Stocks that were priced more reasonably going into 2022 didn't necessarily fare any better. Many cheap stocks got much cheaper, in some cases dropping below their March 2020 lows. One example is apparel manufacturer Hanesbrands (HBI 0.22%). The stock lost more than 60% of its value last year as elevated inflation and recession fears spooked investors. At its low, Hanesbrands stock dipped below where it traded when the pandemic was shutting down economies in early 2020.

That multi-year low didn't last long. Since Christmas, Hanesbrands stock has rebounded about 25%. And while the company's results are going to be rough this year, pessimism is running far too high.

Feeling some pain

Hanesbrands faces two distinct issues. First, the business of selling underwear is not recession proof at all. In fact, the so-called "men's underwear index" is sometimes touted as a way to predict whether a recession is coming. When sales of men's underwear start to decline, that can indicate that consumers are having a tough time financially.

Second, after struggling to secure enough inventory at the start of the pandemic, some retailers are now drowning in too much inventory. Walmart is Hanesbrands' largest customer, accounting for 17% of total sales in 2021. The mega-retailer saw its inventory rise well above historical levels last year, and working down that inventory will inevitably involve fewer orders of some products.

WMT Inventories (Quarterly) Chart

WMT Inventories (Quarterly) data by YCharts

Hanesbrands is already feeling some pain. Sales were down 7% year over year in the third quarter, or down 3% at constant currency. Guidance for the fourth quarter was much worse. The company is expecting a 15% revenue decline at constant currency because of a worsening macroeconomic environment. Hanesbrands' own inventory has surged as well, with the value of inventory up 31% year over year. The company expects its cash flow from operations to be a loss of $400 in 2022 as it grapples with slumping sales.

Weathering the storm

Hanesbrands has taken a few steps to help it better weather this economic storm. First, the company has amended its credit agreements to allow it to temporarily have a net-debt to adjusted-EBITDA ratio higher than normal. That ratio will revert to the previous level in the first quarter of 2024, giving Hanesbrands a full year of increased financial flexibility.

Second, the company is working on bringing down its inventory levels. Hanesbrands is slashing its SKU count even as it brings new products to market. Already, the count is down 40% from its peak. With commodity costs and ocean freight representing significant cost headwinds, simplifying its supply chain as much as possible should help lessen the impact.

Hanesbrands' balance sheet is a legitimate reason for concern. $253 million in cash was paired with around $3.7 billion of debt at the end of the third quarter. The company expects its cash flow to return to more normal levels in 2023, achieved partly by reducing inventory levels, but an unpredictable economy could throw in a wrench in that plan.
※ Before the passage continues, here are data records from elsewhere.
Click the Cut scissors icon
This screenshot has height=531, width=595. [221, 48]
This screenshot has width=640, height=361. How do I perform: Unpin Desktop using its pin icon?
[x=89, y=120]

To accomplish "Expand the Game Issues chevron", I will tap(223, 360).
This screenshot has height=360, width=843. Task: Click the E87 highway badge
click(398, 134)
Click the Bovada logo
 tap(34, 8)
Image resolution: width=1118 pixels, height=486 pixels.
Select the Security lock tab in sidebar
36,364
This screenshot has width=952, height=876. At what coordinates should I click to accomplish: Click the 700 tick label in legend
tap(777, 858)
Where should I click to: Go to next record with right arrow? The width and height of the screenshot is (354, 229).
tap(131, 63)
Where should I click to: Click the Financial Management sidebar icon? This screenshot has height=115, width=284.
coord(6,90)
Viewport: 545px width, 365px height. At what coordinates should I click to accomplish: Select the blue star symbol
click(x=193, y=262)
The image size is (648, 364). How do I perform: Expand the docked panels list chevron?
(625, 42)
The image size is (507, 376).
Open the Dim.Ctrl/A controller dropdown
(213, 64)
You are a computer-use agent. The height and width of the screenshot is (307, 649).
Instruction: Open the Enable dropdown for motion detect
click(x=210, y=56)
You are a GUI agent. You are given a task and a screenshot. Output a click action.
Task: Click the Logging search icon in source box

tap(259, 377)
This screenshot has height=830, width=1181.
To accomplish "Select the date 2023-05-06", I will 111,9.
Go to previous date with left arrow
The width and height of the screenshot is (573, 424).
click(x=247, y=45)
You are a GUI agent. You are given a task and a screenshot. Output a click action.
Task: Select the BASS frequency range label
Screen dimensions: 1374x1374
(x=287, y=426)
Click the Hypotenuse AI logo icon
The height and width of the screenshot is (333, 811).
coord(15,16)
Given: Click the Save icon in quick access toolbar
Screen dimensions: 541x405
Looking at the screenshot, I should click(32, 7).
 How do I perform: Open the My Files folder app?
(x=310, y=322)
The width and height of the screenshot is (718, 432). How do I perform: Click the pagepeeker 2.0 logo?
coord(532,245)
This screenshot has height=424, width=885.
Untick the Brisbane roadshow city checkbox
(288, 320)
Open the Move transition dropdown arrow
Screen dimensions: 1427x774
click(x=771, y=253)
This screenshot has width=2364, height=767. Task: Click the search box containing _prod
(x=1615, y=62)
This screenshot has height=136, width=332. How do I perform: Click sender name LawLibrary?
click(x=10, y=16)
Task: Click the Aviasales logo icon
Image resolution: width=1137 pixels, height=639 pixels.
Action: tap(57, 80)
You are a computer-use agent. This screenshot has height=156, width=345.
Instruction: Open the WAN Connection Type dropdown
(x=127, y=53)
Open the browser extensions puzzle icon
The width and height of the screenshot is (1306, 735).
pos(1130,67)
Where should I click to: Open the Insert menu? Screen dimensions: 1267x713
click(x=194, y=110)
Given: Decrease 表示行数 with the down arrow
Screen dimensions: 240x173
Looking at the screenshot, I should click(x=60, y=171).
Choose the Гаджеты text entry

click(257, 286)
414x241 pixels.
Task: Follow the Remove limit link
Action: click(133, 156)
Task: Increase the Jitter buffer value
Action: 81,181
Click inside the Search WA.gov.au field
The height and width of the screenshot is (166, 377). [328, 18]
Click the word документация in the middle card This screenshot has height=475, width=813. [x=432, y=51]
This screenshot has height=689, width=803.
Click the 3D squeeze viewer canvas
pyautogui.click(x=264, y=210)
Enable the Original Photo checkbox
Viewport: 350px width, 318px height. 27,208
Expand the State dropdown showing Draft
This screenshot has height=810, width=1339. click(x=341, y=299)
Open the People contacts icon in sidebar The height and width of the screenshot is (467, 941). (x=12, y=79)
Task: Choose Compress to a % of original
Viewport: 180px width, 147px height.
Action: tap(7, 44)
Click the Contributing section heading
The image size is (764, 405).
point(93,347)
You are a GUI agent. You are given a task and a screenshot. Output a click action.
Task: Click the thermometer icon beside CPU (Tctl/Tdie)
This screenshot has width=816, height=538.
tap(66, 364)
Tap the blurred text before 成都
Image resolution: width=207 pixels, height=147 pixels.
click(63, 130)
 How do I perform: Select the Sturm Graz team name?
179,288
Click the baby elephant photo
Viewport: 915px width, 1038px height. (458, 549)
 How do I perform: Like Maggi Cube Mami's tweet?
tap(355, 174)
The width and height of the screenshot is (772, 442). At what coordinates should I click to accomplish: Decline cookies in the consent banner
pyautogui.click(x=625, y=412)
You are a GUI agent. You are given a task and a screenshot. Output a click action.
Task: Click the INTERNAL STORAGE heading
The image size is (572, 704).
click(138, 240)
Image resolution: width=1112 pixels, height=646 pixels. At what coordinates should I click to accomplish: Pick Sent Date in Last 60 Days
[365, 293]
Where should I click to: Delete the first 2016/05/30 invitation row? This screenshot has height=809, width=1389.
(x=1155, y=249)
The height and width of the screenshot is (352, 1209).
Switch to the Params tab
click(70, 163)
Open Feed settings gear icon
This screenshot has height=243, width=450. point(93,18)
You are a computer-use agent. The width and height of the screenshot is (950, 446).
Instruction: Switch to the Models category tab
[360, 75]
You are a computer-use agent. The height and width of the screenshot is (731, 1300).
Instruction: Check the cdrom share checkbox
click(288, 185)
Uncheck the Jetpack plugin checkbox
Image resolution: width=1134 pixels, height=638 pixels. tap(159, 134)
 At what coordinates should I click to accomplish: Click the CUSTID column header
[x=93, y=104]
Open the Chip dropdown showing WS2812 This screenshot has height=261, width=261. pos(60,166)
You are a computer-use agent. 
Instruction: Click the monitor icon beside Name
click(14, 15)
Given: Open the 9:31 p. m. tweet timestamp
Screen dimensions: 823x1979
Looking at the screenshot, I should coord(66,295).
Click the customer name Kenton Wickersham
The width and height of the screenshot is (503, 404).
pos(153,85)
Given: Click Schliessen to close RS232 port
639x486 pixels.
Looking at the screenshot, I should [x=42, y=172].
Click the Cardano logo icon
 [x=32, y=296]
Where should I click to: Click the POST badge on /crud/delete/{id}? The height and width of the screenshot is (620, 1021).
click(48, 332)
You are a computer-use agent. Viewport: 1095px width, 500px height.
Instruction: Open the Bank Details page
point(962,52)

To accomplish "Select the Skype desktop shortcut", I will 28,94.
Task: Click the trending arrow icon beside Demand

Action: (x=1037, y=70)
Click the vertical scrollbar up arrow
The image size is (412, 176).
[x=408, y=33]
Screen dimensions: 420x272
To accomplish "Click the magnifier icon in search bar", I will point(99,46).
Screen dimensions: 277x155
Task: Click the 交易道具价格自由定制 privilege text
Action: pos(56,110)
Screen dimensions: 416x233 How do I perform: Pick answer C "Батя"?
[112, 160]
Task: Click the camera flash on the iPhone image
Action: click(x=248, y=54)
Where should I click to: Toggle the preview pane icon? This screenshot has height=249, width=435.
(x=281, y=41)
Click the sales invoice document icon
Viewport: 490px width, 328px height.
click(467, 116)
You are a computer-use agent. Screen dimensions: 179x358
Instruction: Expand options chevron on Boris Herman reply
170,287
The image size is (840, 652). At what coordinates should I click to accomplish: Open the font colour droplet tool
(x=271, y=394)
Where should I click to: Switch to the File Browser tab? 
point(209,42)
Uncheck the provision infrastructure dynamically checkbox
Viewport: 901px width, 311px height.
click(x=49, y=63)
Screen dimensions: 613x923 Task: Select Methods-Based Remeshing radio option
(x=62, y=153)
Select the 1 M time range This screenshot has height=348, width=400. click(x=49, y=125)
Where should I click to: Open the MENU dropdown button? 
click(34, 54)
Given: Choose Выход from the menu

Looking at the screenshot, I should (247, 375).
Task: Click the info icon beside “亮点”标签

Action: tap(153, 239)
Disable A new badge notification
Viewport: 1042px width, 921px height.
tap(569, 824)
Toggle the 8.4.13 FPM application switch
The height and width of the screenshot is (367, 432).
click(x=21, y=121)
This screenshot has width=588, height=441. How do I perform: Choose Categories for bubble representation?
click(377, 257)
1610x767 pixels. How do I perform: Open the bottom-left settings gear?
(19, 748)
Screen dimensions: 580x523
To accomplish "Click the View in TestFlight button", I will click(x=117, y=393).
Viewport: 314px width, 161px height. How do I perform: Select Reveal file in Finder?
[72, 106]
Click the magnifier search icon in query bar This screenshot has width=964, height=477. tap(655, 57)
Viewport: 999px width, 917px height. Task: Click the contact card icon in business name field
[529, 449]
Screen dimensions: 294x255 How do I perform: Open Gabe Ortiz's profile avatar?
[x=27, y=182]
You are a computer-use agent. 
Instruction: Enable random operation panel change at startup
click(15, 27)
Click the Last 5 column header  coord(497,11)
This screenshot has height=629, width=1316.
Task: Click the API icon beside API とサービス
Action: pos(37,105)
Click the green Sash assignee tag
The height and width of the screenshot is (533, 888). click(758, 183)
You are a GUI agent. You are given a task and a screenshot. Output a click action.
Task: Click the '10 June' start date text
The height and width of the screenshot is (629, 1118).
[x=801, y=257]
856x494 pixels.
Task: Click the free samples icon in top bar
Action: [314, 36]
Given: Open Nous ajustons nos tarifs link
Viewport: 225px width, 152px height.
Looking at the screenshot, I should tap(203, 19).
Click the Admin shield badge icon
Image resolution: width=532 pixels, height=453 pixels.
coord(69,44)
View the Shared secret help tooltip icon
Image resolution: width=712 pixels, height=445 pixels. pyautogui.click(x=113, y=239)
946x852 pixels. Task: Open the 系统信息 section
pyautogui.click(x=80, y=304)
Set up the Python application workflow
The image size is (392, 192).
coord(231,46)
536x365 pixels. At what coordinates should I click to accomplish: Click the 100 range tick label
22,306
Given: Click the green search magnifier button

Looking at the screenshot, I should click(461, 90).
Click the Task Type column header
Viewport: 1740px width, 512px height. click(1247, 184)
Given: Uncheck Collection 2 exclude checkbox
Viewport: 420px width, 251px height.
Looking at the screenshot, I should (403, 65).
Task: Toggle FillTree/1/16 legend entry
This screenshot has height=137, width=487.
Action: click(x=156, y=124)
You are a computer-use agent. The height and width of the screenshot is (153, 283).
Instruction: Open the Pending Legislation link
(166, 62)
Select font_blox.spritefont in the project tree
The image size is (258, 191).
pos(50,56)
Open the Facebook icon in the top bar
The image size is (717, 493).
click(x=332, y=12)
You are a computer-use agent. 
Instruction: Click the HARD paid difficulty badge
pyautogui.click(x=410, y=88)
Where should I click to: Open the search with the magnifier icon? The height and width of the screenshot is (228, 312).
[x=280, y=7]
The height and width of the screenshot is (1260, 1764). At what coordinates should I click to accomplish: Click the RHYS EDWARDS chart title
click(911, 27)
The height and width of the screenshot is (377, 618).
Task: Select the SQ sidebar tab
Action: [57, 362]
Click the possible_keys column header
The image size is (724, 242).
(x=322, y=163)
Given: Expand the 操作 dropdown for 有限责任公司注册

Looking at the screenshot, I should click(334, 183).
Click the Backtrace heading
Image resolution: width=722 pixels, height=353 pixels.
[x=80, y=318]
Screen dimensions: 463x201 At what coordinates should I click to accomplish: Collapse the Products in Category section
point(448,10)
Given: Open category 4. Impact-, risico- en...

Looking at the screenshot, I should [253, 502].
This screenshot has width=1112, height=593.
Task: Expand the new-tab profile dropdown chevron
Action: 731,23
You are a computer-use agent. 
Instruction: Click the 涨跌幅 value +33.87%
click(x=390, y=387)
While there is considerable risk associated with Hanesbrands stock, the beaten-down valuation more than accounts for the downsides. At its low in late December, the stock bottomed out at $5.65. Based on its guidance for adjusted earnings per share in 2022, the price-to-earnings ratio was less than 6. Earnings could decline in 2023, although the average analyst estimate calls for adjusted EPS to remain roughly unchanged from 2022 levels. At the current stock price, the PE ratio is closer to 8.

If Hanesbrands can get through this downturn, the stock could easily double or triple as earnings recover and pessimism recedes. Of course, that will be easier said than done. For Hanesbrands investors, 2023 will certainly be a rough ride.